U-SQL tables can provide access to external data living in Azure SQL databases, Azure SQL Data Warehouses, and SQL Server instances in Azure VMs via external tables.
The table concept also provides the ability to U-SQL to offer new storage formats, additional indexing schemes and access to other external data sets in the future without forcing the user to change their existing queries.
Managed versus External Tables
U-SQL conceptually separates between managed tables and external tables.
Managed tables “own” their data and both the table definition (the metadata) as well as the table data are being managed via the metadata system. Managed tables provide consistency between their schema and data and if a managed table gets deleted, the data it contains will be deleted as well.
Furthermore, managed tables in U-SQL require an index to be defined on them and provide statistics on the data inside the table.
External tables are tables that provide a table schema in the metadata system but only reference data that lives externally from the metadata system’s control. Thus there is no guarantee that the table schema is consistent with the data after the table has been created. The external data may be changed without going through the external table. And if an external table is being altered or dropped, the underlying data is not being affected or deleted.
Currently U-SQL offers external tables over data stored in Azure SQL Databases, Azure SQL Data Warehouse, and SQL Server instances running in an Azure Virtual Machine.

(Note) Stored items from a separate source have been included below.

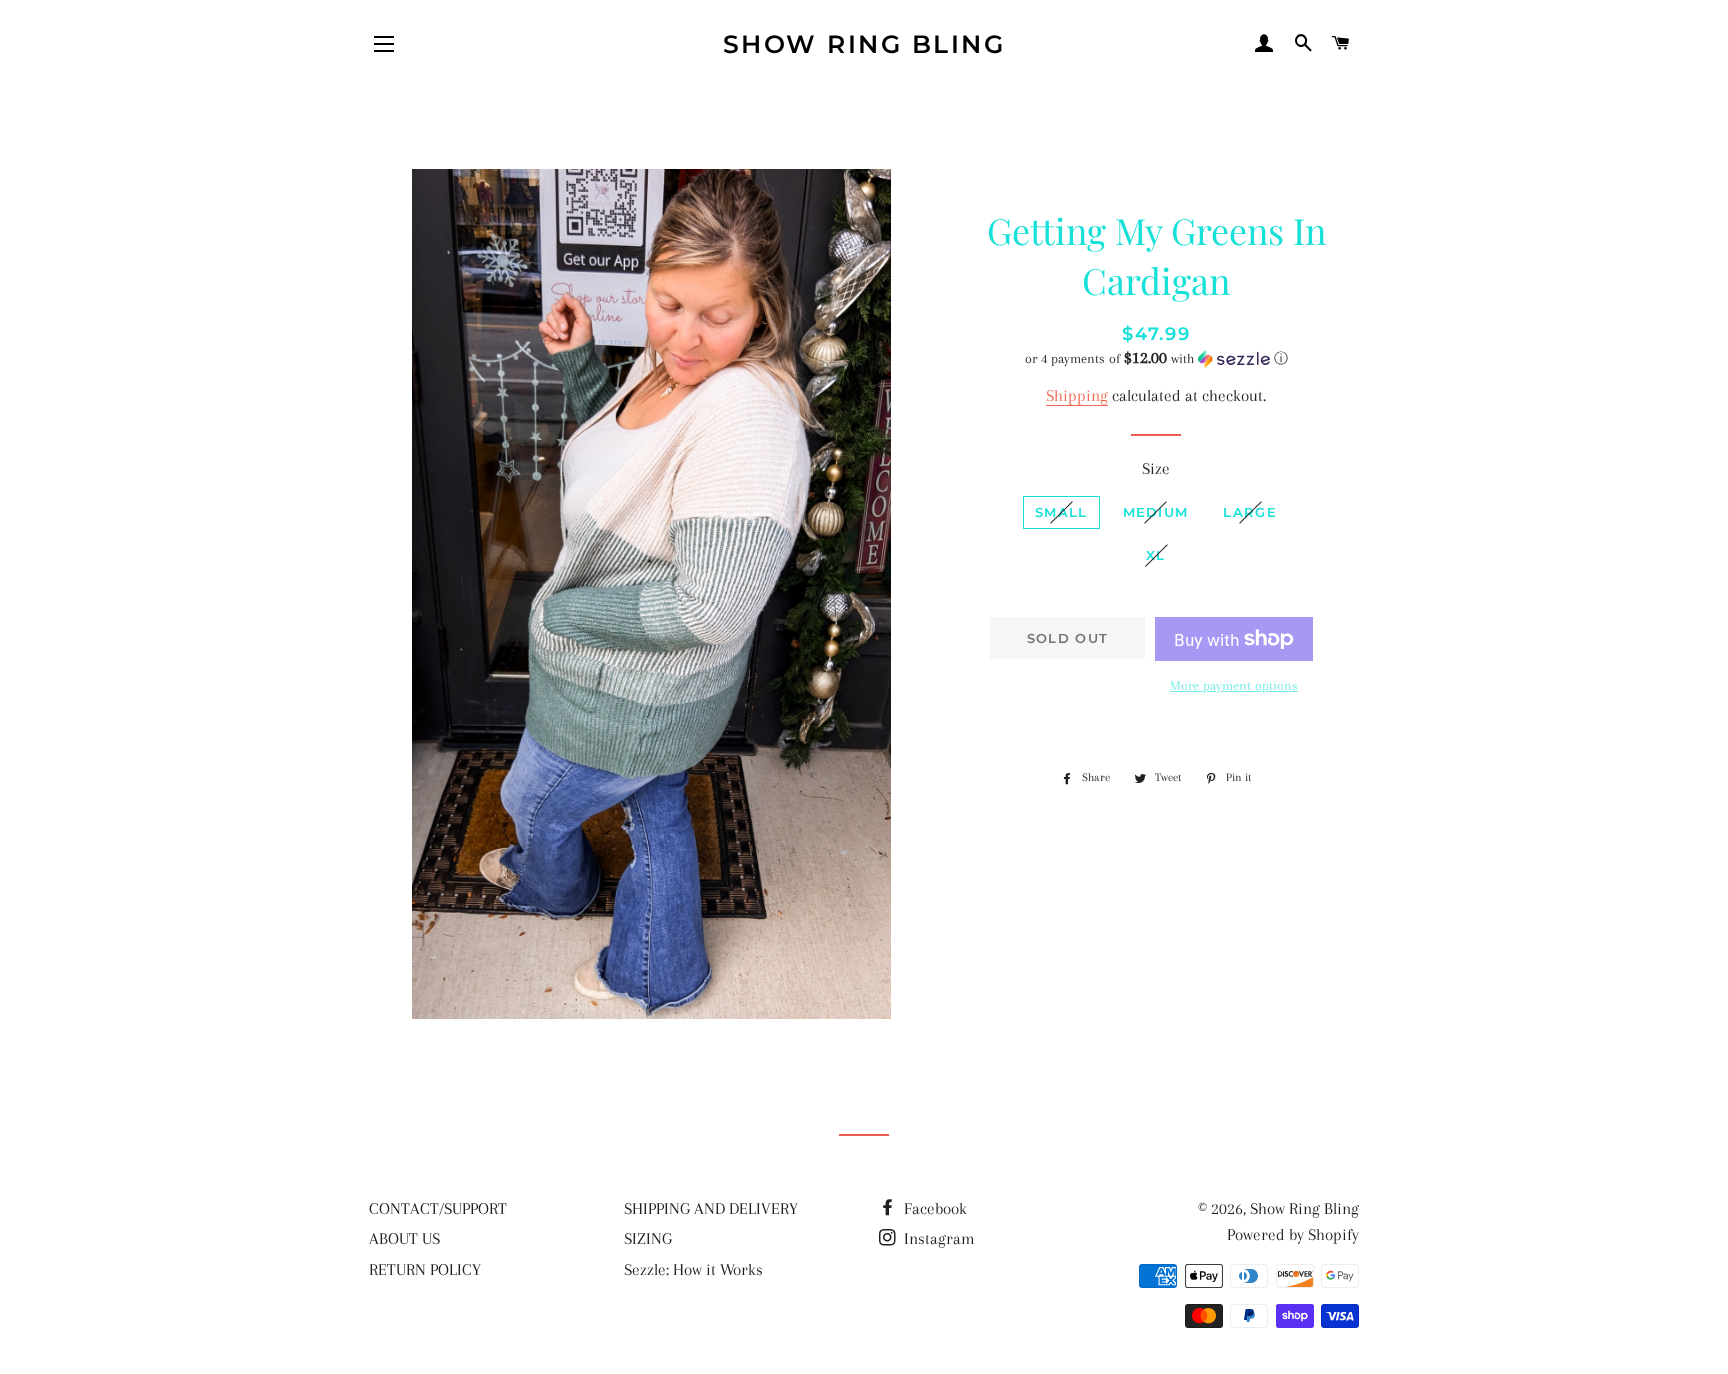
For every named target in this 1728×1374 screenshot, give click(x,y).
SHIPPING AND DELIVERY (711, 1208)
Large (1250, 512)
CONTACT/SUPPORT (438, 1208)
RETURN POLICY (425, 1269)
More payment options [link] (1234, 685)
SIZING (648, 1238)
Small (1061, 512)
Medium (1156, 512)
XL (1156, 555)
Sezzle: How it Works (693, 1269)
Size (1156, 468)
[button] (1156, 358)
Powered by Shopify (1293, 1234)
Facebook (933, 1208)
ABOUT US (404, 1238)
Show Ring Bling (864, 44)
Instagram (937, 1238)
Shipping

In order to create external tables over file data (as for example in Hive), one has to use U-SQL Views or U-SQL Table-Valued Functions over the EXTRACT expression.
Table DDL Statements
Besides creating and dropping tables, U-SQL also provides the ability to add or drop partition buckets and to truncate the table content on managed tables without affecting the table schema:
Syntax
Table_DDL_Statement := Create_Table_Statement | Alter_Table | Alter_Table_AddDrop_Partition_Statement | Truncate_Table_Statement | Drop_Table_Statement.